▶ **TO-DO ITEM**: Copy the stretch of items from the very beginning through the line containing "at that location.", replacing "coordinates" with "point" and keeping everything else the same. Omit the pictures from your copy.

▶ **EXERCISE DATA**:
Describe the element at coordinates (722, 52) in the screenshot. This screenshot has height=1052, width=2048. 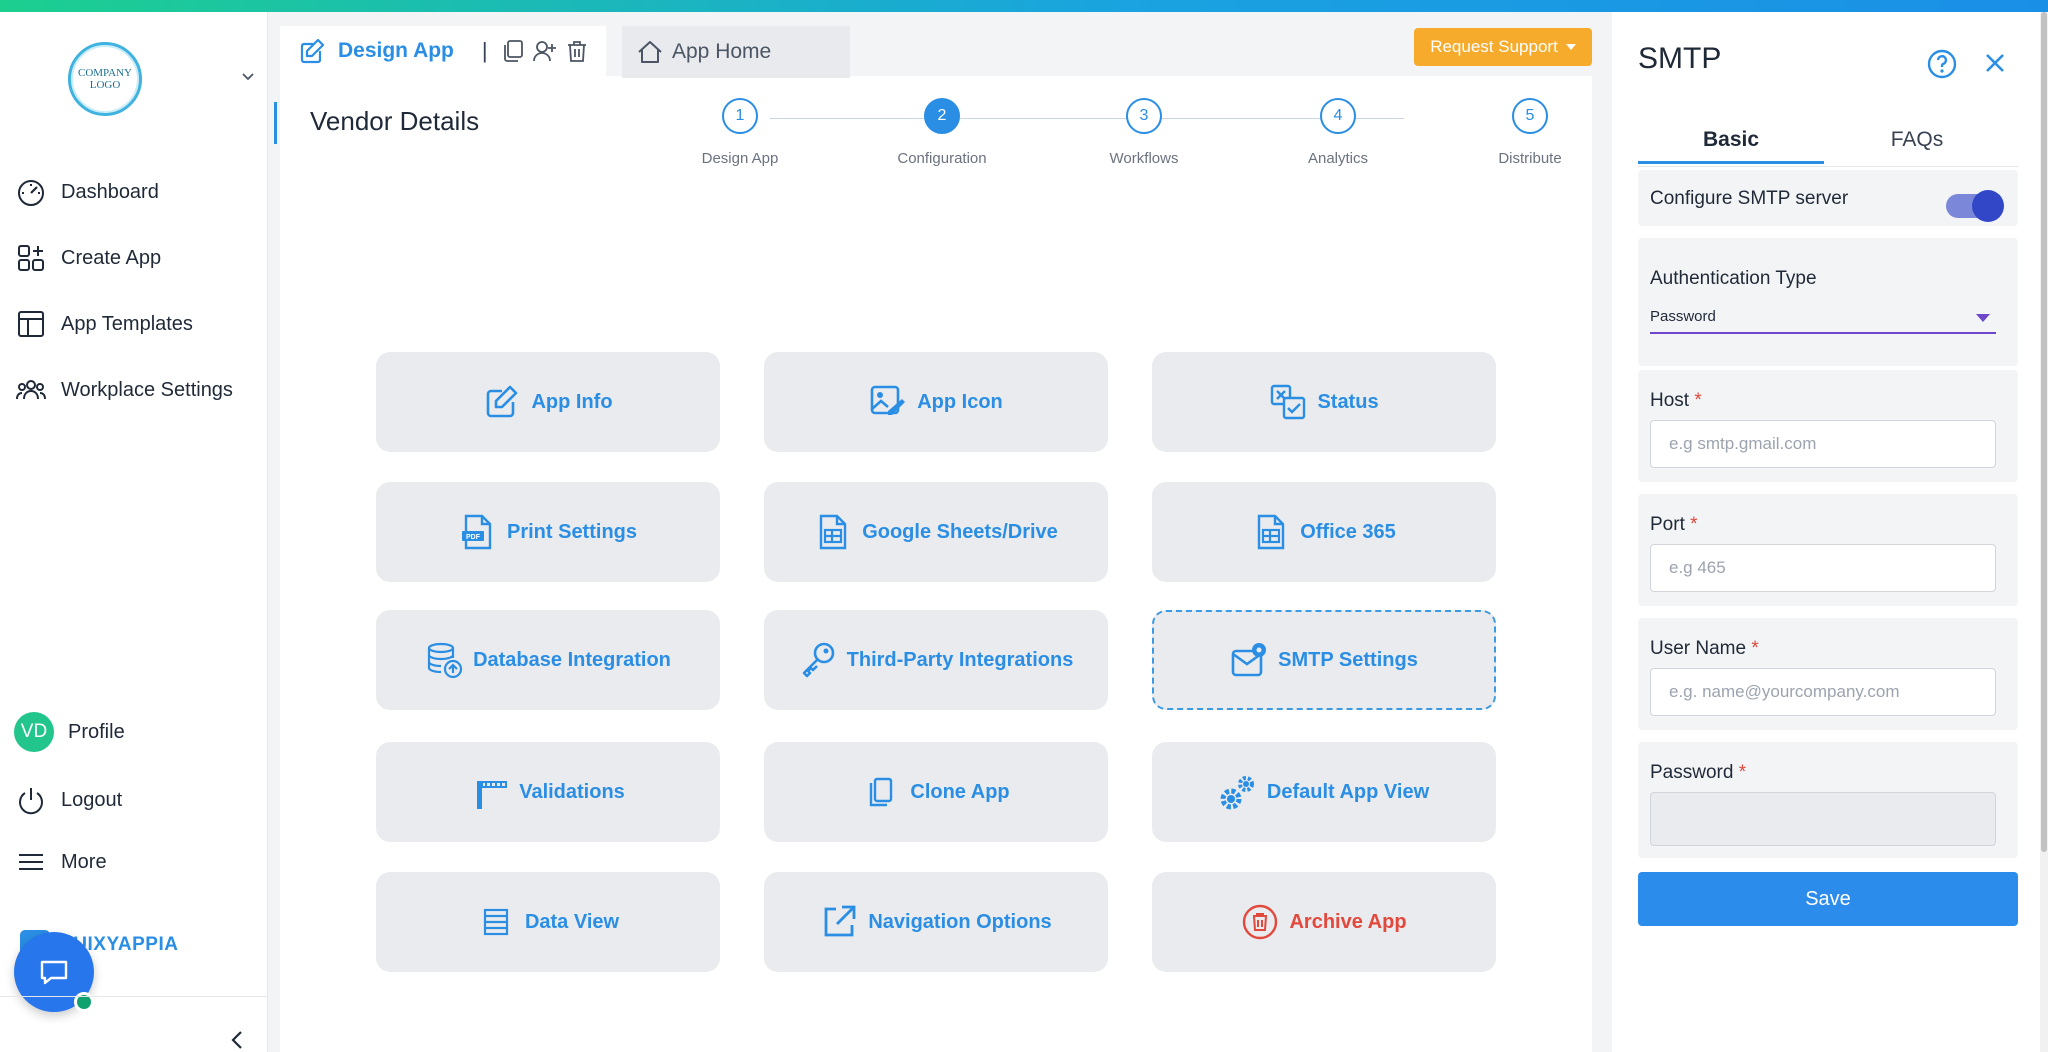
I see `tab-title: App Home` at that location.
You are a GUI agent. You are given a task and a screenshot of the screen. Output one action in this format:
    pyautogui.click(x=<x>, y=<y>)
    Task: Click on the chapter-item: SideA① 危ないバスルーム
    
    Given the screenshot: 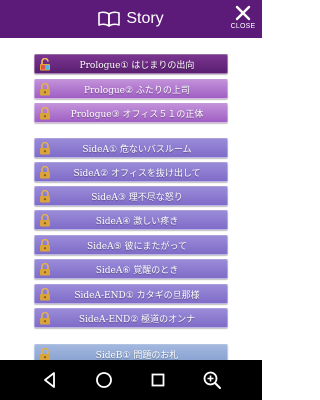 What is the action you would take?
    pyautogui.click(x=131, y=148)
    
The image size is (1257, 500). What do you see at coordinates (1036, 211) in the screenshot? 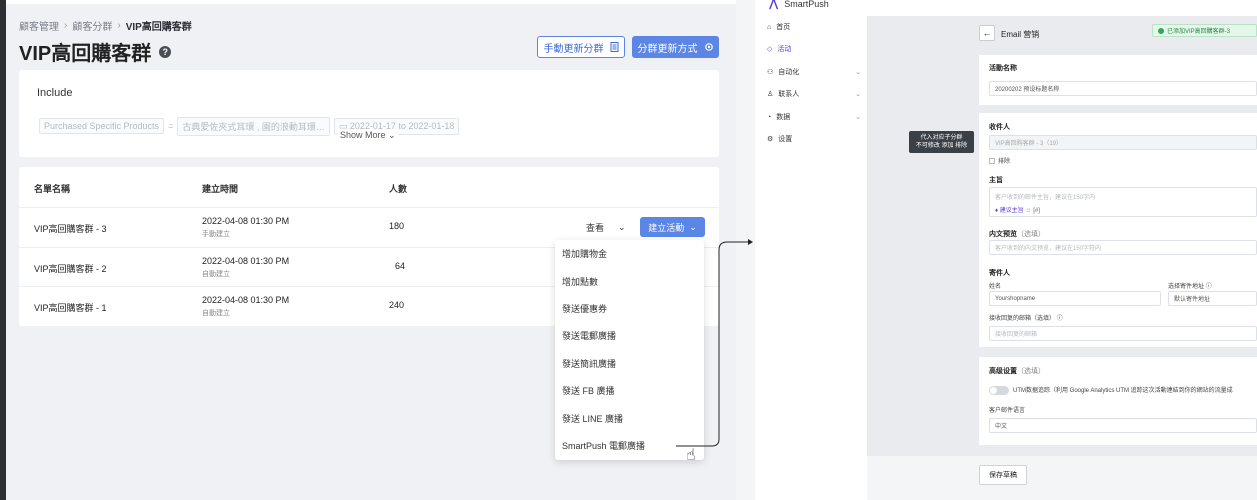
I see `subject-count: [#]` at bounding box center [1036, 211].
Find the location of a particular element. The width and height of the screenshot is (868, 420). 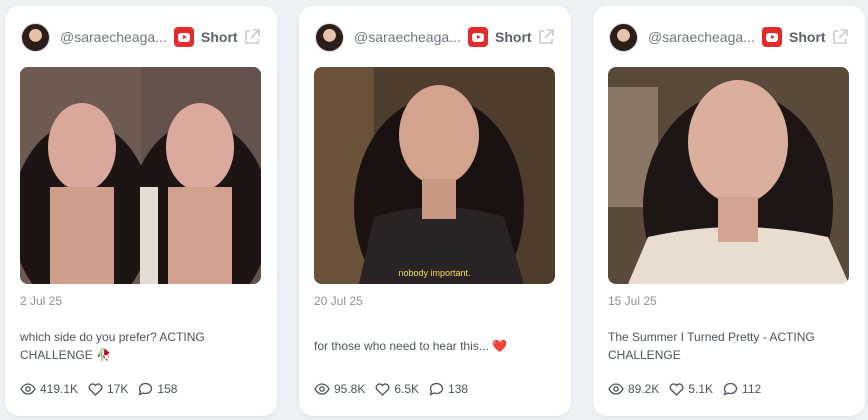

▶ **OUTPUT FOR THIS TASK**:
Describe the element at point (722, 52) in the screenshot. This screenshot has height=1052, width=2048. 
I see `tab-title: App Home` at that location.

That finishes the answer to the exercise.